#### PROVIDED MATERIAL

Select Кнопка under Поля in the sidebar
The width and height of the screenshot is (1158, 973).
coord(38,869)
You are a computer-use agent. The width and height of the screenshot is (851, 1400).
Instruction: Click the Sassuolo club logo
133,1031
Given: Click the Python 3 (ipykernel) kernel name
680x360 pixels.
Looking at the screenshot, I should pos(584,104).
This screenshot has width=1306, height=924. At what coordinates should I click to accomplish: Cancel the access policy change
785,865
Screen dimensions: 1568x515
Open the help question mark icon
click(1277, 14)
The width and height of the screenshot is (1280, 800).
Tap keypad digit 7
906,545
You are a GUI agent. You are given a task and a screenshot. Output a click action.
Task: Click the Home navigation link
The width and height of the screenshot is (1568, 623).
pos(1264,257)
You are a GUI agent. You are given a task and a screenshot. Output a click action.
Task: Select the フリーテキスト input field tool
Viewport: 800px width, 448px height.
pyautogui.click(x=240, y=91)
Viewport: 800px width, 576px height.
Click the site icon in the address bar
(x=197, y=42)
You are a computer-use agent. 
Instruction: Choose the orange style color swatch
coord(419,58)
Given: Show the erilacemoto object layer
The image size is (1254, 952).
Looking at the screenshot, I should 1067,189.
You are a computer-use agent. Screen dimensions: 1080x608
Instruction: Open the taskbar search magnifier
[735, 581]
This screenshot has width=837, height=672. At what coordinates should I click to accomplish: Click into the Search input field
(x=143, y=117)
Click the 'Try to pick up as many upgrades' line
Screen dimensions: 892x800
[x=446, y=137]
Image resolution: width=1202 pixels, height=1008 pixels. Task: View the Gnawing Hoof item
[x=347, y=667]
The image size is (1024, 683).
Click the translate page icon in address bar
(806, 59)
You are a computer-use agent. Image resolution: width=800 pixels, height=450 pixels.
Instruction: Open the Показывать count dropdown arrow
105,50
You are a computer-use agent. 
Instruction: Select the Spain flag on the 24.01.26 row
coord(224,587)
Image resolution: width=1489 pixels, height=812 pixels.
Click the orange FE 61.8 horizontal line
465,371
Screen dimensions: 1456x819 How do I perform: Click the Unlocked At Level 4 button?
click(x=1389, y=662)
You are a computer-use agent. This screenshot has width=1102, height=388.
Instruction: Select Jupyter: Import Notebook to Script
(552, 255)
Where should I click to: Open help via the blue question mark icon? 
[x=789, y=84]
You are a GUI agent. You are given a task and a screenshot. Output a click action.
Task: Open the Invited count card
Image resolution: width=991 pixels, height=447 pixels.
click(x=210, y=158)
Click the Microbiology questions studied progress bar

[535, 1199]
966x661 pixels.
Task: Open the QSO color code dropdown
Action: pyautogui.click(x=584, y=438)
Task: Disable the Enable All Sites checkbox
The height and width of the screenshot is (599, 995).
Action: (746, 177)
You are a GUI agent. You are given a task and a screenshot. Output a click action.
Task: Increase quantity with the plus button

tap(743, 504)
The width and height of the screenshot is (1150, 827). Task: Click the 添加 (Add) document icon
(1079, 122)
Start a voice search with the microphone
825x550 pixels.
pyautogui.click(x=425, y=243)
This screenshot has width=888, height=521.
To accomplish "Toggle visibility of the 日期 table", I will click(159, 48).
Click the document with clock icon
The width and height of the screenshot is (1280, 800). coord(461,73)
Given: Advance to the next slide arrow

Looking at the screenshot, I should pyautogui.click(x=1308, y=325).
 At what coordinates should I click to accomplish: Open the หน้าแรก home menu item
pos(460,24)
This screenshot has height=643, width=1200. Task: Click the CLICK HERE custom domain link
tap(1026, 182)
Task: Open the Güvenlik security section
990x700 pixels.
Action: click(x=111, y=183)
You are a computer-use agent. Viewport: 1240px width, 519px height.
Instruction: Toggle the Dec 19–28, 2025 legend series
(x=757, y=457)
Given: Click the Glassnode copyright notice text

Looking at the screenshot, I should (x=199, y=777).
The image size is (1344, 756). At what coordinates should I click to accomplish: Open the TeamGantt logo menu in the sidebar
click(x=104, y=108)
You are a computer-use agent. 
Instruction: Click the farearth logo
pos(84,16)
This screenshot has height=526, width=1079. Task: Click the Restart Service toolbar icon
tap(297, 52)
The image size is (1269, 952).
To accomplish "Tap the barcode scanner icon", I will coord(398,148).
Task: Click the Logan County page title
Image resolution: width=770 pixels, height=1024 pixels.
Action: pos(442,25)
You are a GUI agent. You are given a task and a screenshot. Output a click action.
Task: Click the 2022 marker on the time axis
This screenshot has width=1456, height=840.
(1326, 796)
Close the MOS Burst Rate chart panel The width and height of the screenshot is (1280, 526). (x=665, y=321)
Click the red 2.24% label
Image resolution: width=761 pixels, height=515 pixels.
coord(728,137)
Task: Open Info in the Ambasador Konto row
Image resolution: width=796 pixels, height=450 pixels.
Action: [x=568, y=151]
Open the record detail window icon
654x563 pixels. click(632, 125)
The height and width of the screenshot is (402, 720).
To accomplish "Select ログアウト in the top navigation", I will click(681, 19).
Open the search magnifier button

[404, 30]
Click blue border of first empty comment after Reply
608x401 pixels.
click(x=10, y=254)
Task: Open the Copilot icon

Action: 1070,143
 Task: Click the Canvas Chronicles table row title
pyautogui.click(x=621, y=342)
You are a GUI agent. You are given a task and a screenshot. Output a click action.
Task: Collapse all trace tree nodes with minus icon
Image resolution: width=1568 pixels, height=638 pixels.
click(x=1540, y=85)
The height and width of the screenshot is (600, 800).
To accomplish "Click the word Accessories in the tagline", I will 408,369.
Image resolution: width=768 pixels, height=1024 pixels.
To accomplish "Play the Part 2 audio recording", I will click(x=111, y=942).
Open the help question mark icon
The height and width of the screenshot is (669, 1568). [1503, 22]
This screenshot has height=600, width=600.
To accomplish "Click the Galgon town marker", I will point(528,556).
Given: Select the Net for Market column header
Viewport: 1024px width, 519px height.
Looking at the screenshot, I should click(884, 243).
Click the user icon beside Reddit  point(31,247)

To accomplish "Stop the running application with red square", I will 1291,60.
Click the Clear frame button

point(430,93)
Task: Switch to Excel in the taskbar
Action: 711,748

########

> WHAT IS NEEDED: What you return should match the entries above exactly.

> RESPONSE AREA:
Select Кнопка under Поля in the sidebar
The width and height of the screenshot is (1158, 973).
coord(38,869)
You are a computer-use agent. The width and height of the screenshot is (851, 1400).
Instruction: Click the Sassuolo club logo
133,1031
Given: Click the Python 3 (ipykernel) kernel name
680x360 pixels.
Looking at the screenshot, I should pos(584,104).
This screenshot has width=1306, height=924. At what coordinates should I click to accomplish: Cancel the access policy change
785,865
Screen dimensions: 1568x515
Open the help question mark icon
click(1277, 14)
The width and height of the screenshot is (1280, 800).
Tap keypad digit 7
906,545
You are a GUI agent. You are given a task and a screenshot. Output a click action.
Task: Click the Home navigation link
The width and height of the screenshot is (1568, 623).
pos(1264,257)
You are a GUI agent. You are given a task and a screenshot. Output a click action.
Task: Select the フリーテキスト input field tool
Viewport: 800px width, 448px height.
pyautogui.click(x=240, y=91)
Viewport: 800px width, 576px height.
Click the site icon in the address bar
(x=197, y=42)
You are a computer-use agent. 
Instruction: Choose the orange style color swatch
coord(419,58)
Given: Show the erilacemoto object layer
The image size is (1254, 952).
Looking at the screenshot, I should 1067,189.
You are a computer-use agent. Screen dimensions: 1080x608
Instruction: Open the taskbar search magnifier
[735, 581]
This screenshot has width=837, height=672. At what coordinates should I click to accomplish: Click into the Search input field
(x=143, y=117)
Click the 'Try to pick up as many upgrades' line
Screen dimensions: 892x800
[x=446, y=137]
Image resolution: width=1202 pixels, height=1008 pixels. Task: View the Gnawing Hoof item
[x=347, y=667]
The image size is (1024, 683).
Click the translate page icon in address bar
(806, 59)
You are a computer-use agent. Image resolution: width=800 pixels, height=450 pixels.
Instruction: Open the Показывать count dropdown arrow
105,50
You are a computer-use agent. 
Instruction: Select the Spain flag on the 24.01.26 row
coord(224,587)
Image resolution: width=1489 pixels, height=812 pixels.
Click the orange FE 61.8 horizontal line
465,371
Screen dimensions: 1456x819 How do I perform: Click the Unlocked At Level 4 button?
click(x=1389, y=662)
You are a computer-use agent. This screenshot has width=1102, height=388.
Instruction: Select Jupyter: Import Notebook to Script
(552, 255)
Where should I click to: Open help via the blue question mark icon? 
[x=789, y=84]
You are a GUI agent. You are given a task and a screenshot. Output a click action.
Task: Open the Invited count card
Image resolution: width=991 pixels, height=447 pixels.
click(x=210, y=158)
Click the Microbiology questions studied progress bar

[535, 1199]
966x661 pixels.
Task: Open the QSO color code dropdown
Action: pyautogui.click(x=584, y=438)
Task: Disable the Enable All Sites checkbox
The height and width of the screenshot is (599, 995).
Action: (746, 177)
You are a GUI agent. You are given a task and a screenshot. Output a click action.
Task: Increase quantity with the plus button

tap(743, 504)
The width and height of the screenshot is (1150, 827). Task: Click the 添加 (Add) document icon
(1079, 122)
Start a voice search with the microphone
825x550 pixels.
pyautogui.click(x=425, y=243)
This screenshot has width=888, height=521.
To accomplish "Toggle visibility of the 日期 table", I will click(159, 48).
Click the document with clock icon
The width and height of the screenshot is (1280, 800). coord(461,73)
Given: Advance to the next slide arrow

Looking at the screenshot, I should pyautogui.click(x=1308, y=325).
 At what coordinates should I click to accomplish: Open the หน้าแรก home menu item
pos(460,24)
This screenshot has height=643, width=1200. Task: Click the CLICK HERE custom domain link
tap(1026, 182)
Task: Open the Güvenlik security section
990x700 pixels.
Action: click(x=111, y=183)
You are a computer-use agent. Viewport: 1240px width, 519px height.
Instruction: Toggle the Dec 19–28, 2025 legend series
(x=757, y=457)
Given: Click the Glassnode copyright notice text

Looking at the screenshot, I should (x=199, y=777).
The image size is (1344, 756). At what coordinates should I click to accomplish: Open the TeamGantt logo menu in the sidebar
click(x=104, y=108)
You are a computer-use agent. 
Instruction: Click the farearth logo
pos(84,16)
This screenshot has height=526, width=1079. Task: Click the Restart Service toolbar icon
tap(297, 52)
The image size is (1269, 952).
To accomplish "Tap the barcode scanner icon", I will coord(398,148).
Task: Click the Logan County page title
Image resolution: width=770 pixels, height=1024 pixels.
Action: pos(442,25)
You are a GUI agent. You are given a task and a screenshot. Output a click action.
Task: Click the 2022 marker on the time axis
This screenshot has width=1456, height=840.
(1326, 796)
Close the MOS Burst Rate chart panel The width and height of the screenshot is (1280, 526). (x=665, y=321)
Click the red 2.24% label
Image resolution: width=761 pixels, height=515 pixels.
coord(728,137)
Task: Open Info in the Ambasador Konto row
Image resolution: width=796 pixels, height=450 pixels.
Action: [x=568, y=151]
Open the record detail window icon
654x563 pixels. click(632, 125)
The height and width of the screenshot is (402, 720).
To accomplish "Select ログアウト in the top navigation", I will click(681, 19).
Open the search magnifier button

[404, 30]
Click blue border of first empty comment after Reply
608x401 pixels.
click(x=10, y=254)
Task: Open the Copilot icon

Action: 1070,143
 Task: Click the Canvas Chronicles table row title
pyautogui.click(x=621, y=342)
You are a GUI agent. You are given a task and a screenshot. Output a click action.
Task: Collapse all trace tree nodes with minus icon
Image resolution: width=1568 pixels, height=638 pixels.
click(x=1540, y=85)
The height and width of the screenshot is (600, 800).
To accomplish "Click the word Accessories in the tagline", I will 408,369.
Image resolution: width=768 pixels, height=1024 pixels.
To accomplish "Play the Part 2 audio recording", I will click(x=111, y=942).
Open the help question mark icon
The height and width of the screenshot is (669, 1568). [1503, 22]
This screenshot has height=600, width=600.
To accomplish "Click the Galgon town marker", I will point(528,556).
Given: Select the Net for Market column header
Viewport: 1024px width, 519px height.
Looking at the screenshot, I should click(884, 243).
Click the user icon beside Reddit  point(31,247)

To accomplish "Stop the running application with red square", I will 1291,60.
Click the Clear frame button

point(430,93)
Task: Switch to Excel in the taskbar
Action: 711,748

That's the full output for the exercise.